Source material:

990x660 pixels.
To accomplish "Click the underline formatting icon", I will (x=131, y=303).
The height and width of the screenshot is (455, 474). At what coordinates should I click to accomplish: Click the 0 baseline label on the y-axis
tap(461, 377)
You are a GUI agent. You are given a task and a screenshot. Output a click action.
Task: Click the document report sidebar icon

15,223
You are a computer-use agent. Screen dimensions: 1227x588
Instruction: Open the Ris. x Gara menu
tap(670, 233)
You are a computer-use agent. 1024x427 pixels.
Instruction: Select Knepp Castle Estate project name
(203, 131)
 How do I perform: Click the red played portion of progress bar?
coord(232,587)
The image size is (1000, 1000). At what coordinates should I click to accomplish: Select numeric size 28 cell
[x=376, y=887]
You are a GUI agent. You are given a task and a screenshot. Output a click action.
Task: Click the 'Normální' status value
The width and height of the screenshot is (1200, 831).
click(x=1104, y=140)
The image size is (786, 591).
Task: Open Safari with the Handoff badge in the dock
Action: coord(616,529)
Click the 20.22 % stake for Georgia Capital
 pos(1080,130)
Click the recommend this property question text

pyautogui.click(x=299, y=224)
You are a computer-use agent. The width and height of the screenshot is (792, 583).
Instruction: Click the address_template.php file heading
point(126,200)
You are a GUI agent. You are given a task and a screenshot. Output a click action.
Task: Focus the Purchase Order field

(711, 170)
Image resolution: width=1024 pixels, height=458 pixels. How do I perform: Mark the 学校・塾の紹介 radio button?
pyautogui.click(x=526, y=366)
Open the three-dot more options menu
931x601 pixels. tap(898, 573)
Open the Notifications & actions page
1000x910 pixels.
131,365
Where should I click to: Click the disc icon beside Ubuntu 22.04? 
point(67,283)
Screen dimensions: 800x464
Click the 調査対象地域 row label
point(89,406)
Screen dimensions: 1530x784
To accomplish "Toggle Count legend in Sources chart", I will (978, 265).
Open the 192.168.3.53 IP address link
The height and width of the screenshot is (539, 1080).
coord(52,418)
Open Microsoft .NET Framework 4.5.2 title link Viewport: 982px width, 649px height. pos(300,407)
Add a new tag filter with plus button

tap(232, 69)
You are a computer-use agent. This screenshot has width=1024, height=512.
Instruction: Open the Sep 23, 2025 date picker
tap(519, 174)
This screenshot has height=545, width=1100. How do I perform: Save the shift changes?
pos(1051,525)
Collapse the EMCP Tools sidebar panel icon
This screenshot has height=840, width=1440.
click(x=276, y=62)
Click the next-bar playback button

Try it: Nothing may be dropped or altered; repeat every record in full.

Written response:
990x660 pixels.
To accomplish "Click the underline formatting icon", I will (x=131, y=303).
The height and width of the screenshot is (455, 474). At what coordinates should I click to accomplish: Click the 0 baseline label on the y-axis
tap(461, 377)
You are a GUI agent. You are given a task and a screenshot. Output a click action.
Task: Click the document report sidebar icon

15,223
You are a computer-use agent. Screen dimensions: 1227x588
Instruction: Open the Ris. x Gara menu
tap(670, 233)
You are a computer-use agent. 1024x427 pixels.
Instruction: Select Knepp Castle Estate project name
(203, 131)
 How do I perform: Click the red played portion of progress bar?
coord(232,587)
The image size is (1000, 1000). At what coordinates should I click to accomplish: Select numeric size 28 cell
[x=376, y=887]
You are a GUI agent. You are given a task and a screenshot. Output a click action.
Task: Click the 'Normální' status value
The width and height of the screenshot is (1200, 831).
click(x=1104, y=140)
The image size is (786, 591).
Task: Open Safari with the Handoff badge in the dock
Action: coord(616,529)
Click the 20.22 % stake for Georgia Capital
 pos(1080,130)
Click the recommend this property question text

pyautogui.click(x=299, y=224)
You are a computer-use agent. The width and height of the screenshot is (792, 583).
Instruction: Click the address_template.php file heading
point(126,200)
You are a GUI agent. You are given a task and a screenshot. Output a click action.
Task: Focus the Purchase Order field

(711, 170)
Image resolution: width=1024 pixels, height=458 pixels. How do I perform: Mark the 学校・塾の紹介 radio button?
pyautogui.click(x=526, y=366)
Open the three-dot more options menu
931x601 pixels. tap(898, 573)
Open the Notifications & actions page
1000x910 pixels.
131,365
Where should I click to: Click the disc icon beside Ubuntu 22.04? 
point(67,283)
Screen dimensions: 800x464
Click the 調査対象地域 row label
point(89,406)
Screen dimensions: 1530x784
To accomplish "Toggle Count legend in Sources chart", I will (978, 265).
Open the 192.168.3.53 IP address link
The height and width of the screenshot is (539, 1080).
coord(52,418)
Open Microsoft .NET Framework 4.5.2 title link Viewport: 982px width, 649px height. pos(300,407)
Add a new tag filter with plus button

tap(232, 69)
You are a computer-use agent. This screenshot has width=1024, height=512.
Instruction: Open the Sep 23, 2025 date picker
tap(519, 174)
This screenshot has height=545, width=1100. How do I perform: Save the shift changes?
pos(1051,525)
Collapse the EMCP Tools sidebar panel icon
This screenshot has height=840, width=1440.
click(x=276, y=62)
Click the next-bar playback button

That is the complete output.